Output the lines below, starting at the line containing "Select the blank table header row" and ending at the line containing "[x=512, y=107]", with nothing else and every character as it appears.

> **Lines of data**
** Start **
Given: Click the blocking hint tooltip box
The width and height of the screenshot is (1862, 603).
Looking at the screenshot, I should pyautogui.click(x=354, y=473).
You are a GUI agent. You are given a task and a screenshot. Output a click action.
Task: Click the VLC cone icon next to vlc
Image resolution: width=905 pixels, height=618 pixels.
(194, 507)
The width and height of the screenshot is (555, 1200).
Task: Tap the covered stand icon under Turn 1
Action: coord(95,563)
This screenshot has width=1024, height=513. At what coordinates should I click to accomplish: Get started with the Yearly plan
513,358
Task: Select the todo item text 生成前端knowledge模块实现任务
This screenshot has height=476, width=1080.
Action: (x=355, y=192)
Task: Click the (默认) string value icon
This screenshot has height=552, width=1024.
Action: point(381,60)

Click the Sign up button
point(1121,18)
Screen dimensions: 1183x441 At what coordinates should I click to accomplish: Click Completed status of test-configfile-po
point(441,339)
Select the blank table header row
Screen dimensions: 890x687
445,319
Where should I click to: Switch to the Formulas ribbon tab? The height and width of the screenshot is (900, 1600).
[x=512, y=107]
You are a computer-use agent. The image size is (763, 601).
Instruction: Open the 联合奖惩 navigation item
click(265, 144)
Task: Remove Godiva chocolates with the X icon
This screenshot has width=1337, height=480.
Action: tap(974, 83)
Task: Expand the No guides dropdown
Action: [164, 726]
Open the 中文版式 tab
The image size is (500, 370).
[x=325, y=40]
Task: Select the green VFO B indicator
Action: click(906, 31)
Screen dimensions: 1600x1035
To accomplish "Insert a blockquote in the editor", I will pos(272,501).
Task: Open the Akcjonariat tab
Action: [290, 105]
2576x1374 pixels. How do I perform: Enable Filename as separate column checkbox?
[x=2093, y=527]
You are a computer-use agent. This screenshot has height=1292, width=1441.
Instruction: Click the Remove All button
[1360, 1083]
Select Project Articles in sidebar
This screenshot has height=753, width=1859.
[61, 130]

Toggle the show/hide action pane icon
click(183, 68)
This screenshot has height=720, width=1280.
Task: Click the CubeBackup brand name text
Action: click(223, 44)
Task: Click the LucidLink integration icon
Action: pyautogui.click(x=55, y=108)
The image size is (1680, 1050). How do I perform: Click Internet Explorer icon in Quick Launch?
** End **
> **Complete output**
Select the blank table header row
Screen dimensions: 890x687
445,319
Where should I click to: Switch to the Formulas ribbon tab? The height and width of the screenshot is (900, 1600).
[x=512, y=107]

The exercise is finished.